Niko Paech is right. Time is our most important resource. An overkill of products, consumption and events is hindering us to use our time for the things we describe as really necessary for a “good life”: For contemplative and creative leisure, free development of personality, real friendships for example. Even the economist John M. Keynes expected for his great-grandchildren „economic possibilities“ to have a weekly working time of fifteen hours – space for the freed life beyond necessities. So what went wrong when most people today need two or three times of labour time? Niko Paech proposes half consumption and half gainful employment. Therewith he would nearly meet the vision from Keynes – when we talk about time. But Paech wants to use the freed 20 hours for subsistence: For the organisation of common use, maintenance and reparation as well as for own production. In this way everybody would become (more) independent from industrial production and from money.
But to which kinds of new dependencies from communities and networks does this lead? This problem rises in case of work for low wages or in precarious self-employment. Then even more than 40 laborious working hours could be possible. Good life beyond growth even means a basic security of life. The less this is ensured the more economic activities will be hoped for, initiated, sustained only in fear of existence – without considering their ecological, social and individual costs. If we want degrowth we have to diminish economic pressure from the individual. The best way to do so is the unconditional basic income.
But how this can be arranged without enabling new consumer parties and creating new imperatives of growth? By financing the basic income through ecological fees for problematical use of environment (e.g. CO2, scarce resources, nitrates) wasteful behaviour like buying many and short term products will become more expensive. The opposite will evolve with resource light lifestyles with much literacy, arts, communication etc. Beside this “alternative consumption” more people will test and probably learn to like new resource-light lifestyles of cooperation and the “less”.

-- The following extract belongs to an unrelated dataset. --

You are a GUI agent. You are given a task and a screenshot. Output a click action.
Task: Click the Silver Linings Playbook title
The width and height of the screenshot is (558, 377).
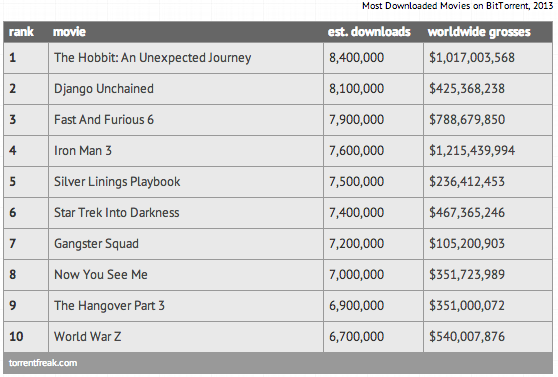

Today only avant-gardists have the heart to do so. But most important: With such an Ecological Basic Income different ecologically correct lifestyles are possible. I can work high satisfied twenty hours as a specialist in the industry – whose products are even more resource light due to the transformation of relative prices – and additional ten hours subsistence work in my communities. But I can even work somewhere for money five hours a week in average and produce the rest 35 hours through own work alone and in my community. Basic income is time prosperity – within and outside the sphere of gainful work. In both areas with the social security in our back we can (more) make what we want – what ever this means in detail. To which shares of industrial, local, or subsistence work this will lead we cannot and must not know before in an open society. With its divorced cultures we cannot expect an unified life style. This is even not intended – we all have different ideas what personal development does mean. But we have to accept a maximum size of our ecological footprint – in average. Using ecological taxes this will be ensured and by the way we will get a nice “development lump sum” – or vice versa.